13
Jun
10

Review: ‘Cloud’ by Guan Wei at Arc One Gallery, Melbourne

Exhibition dates: 1st June – 29th June 2010

 

Guan Wei (China, b. 1957) 'Buddha's hand' 2010

 

Guan Wei (China, b. 1957)
Buddha’s hand
2010

 

 

The exhibition Cloud by Australian artist Guan Wei at Arc One Gallery in Melbourne contains two bodies of work that are outstanding: the series of paintings on paper titled Buddha’s Hand and the series of five figurative sculptures titled Cloud. Each body of work compliments and informs the other.

The small Buddha’s Hand paintings (see below) are the most delicate of creatures – sensual, poetic almost fetishistic in their composition and utterly beguiling in their beauty. Referencing the history of cave paintings of the Buddha, Wei updates the ancient allegories expressing his message of harmony and leisure, identity and place through visual symbolic representation. These works are profoundly moving, the figurative compositions balanced masterfully through colour, shape and form, studded with the punctum of red bindi-like energy centres arising from the faceless yogic figures.

◆ RECORD LIST:
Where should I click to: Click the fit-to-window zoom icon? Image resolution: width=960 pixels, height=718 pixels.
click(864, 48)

* * *

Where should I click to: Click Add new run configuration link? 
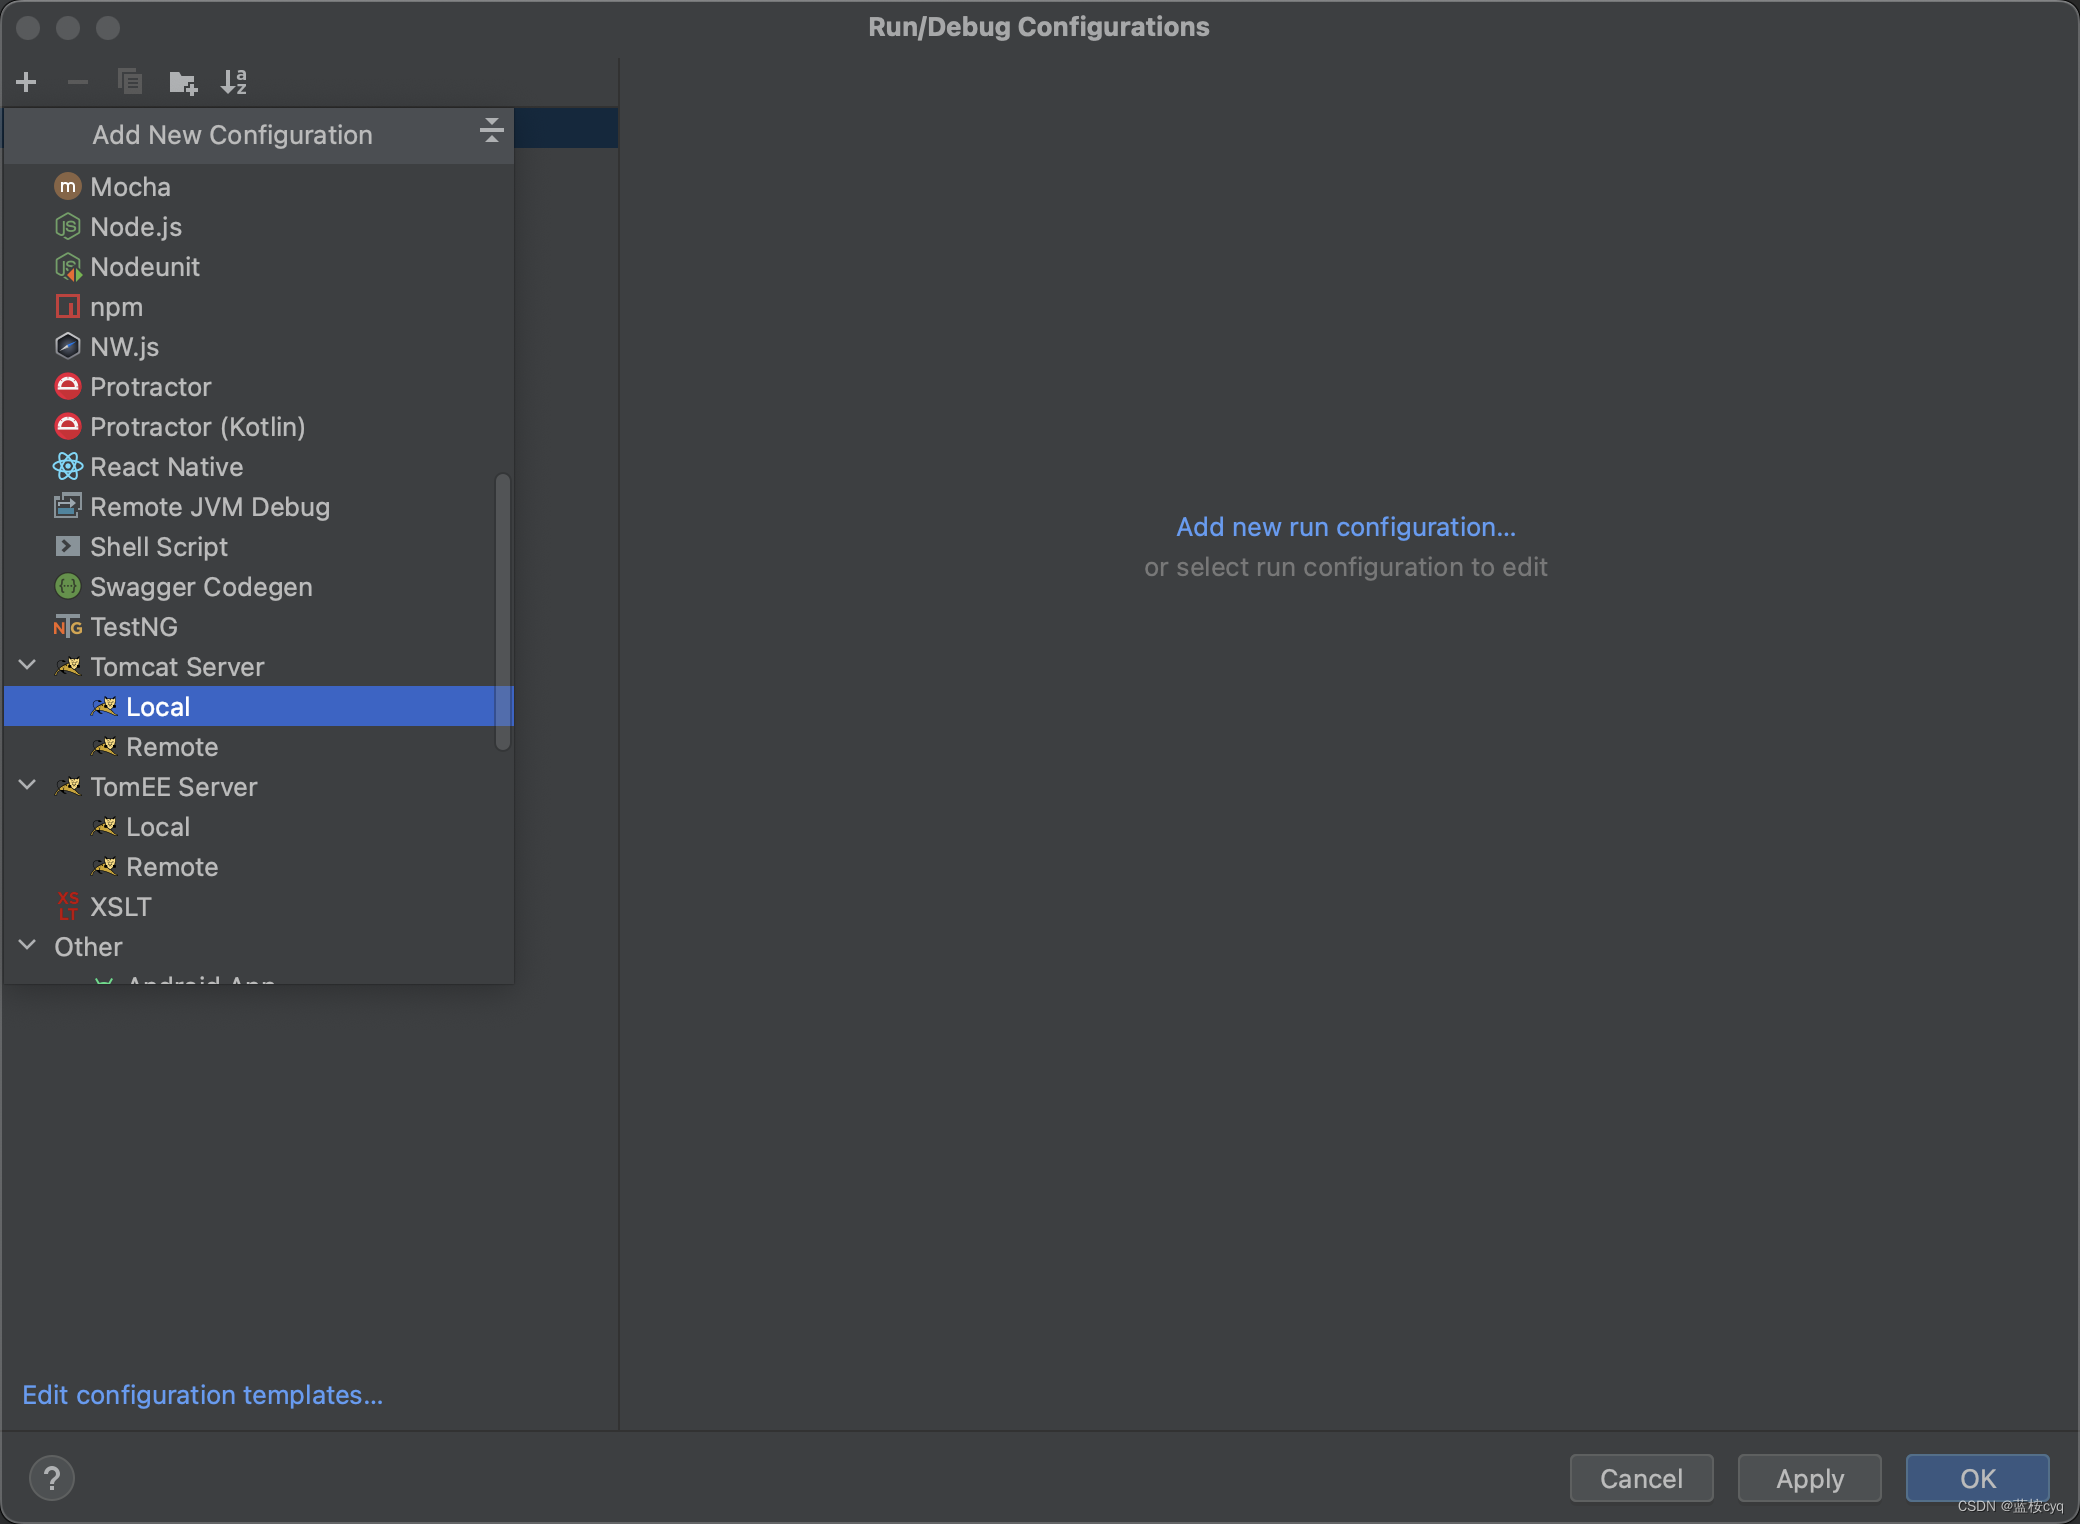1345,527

◆ WHAT THIS EXERCISE ASKS:
1. The exhibition review says Wei's message is expressed through visual symbolic representation. List every concept it names as part of that message.
2. Continue the review of Guan Wei's Cloud exhibition from its final sentence.
The items are separate from the exhibition review.

◆ ANSWERS BELOW:
1. Harmony, leisure, identity, place

2.
Sitting on white pedestals and positioned close to the Buddha’s Hand paintings in the gallery are the series of five Cloud figures (see below). Made of bronze that has been spray painted white these are wonderful sculptures, full of delicious humour and vibrancy. There is a sensuality and delicacy about the figures that is emphasised by their snowy whiteness, a whiteness that subverts the tactility, colour and weight that one usually associates with the metal bronze. Here the figure has, variously, it’s head in the clouds while pensively crossing arms; bearing the weight of the world on the back while the vacant mouth is open; preparing to throw the cloud as Zeus would a thunderbolt; reclining while balancing the cloud on one foot and with one foot stuck in the earth that is cloud. The cloud becomes a metaphor for thought and action in the world, acting on the world. In these sculptures there is no creed nor race, no ideology or nation and I believe that Wei attains his stated aim to redefine our relationship with one another and nature by transcending both. I am not alone in liking these sculptures – they have proved very popular and all five sculptures in editions of five have already sold out!

Other work in the exhibition is more prosaic – a multi-panelled screen, the On Cloud and Zodiac series never seem to breathe the same rarefied air as the above two bodies of work. They are disappointments that only serve to illuminate how brilliant holding the Buddha’s hand and living your life with your head in the clouds can be.

Dr Marcus Bunyan

.
Many thankx to Angela Connor and Arc One Gallery for allowing me to reproduce the photographs in the posting. Please click on the photographs for a larger version of the image.

 

Guan Wei (China, b. 1957) 'Buddha's hand' 2010

 

Guan Wei (China, b. 1957)
Buddha’s hand
2010

 

Guan Wei (China, b. 1957) 'Buddha's hand' 2010

 

Guan Wei (China, b. 1957)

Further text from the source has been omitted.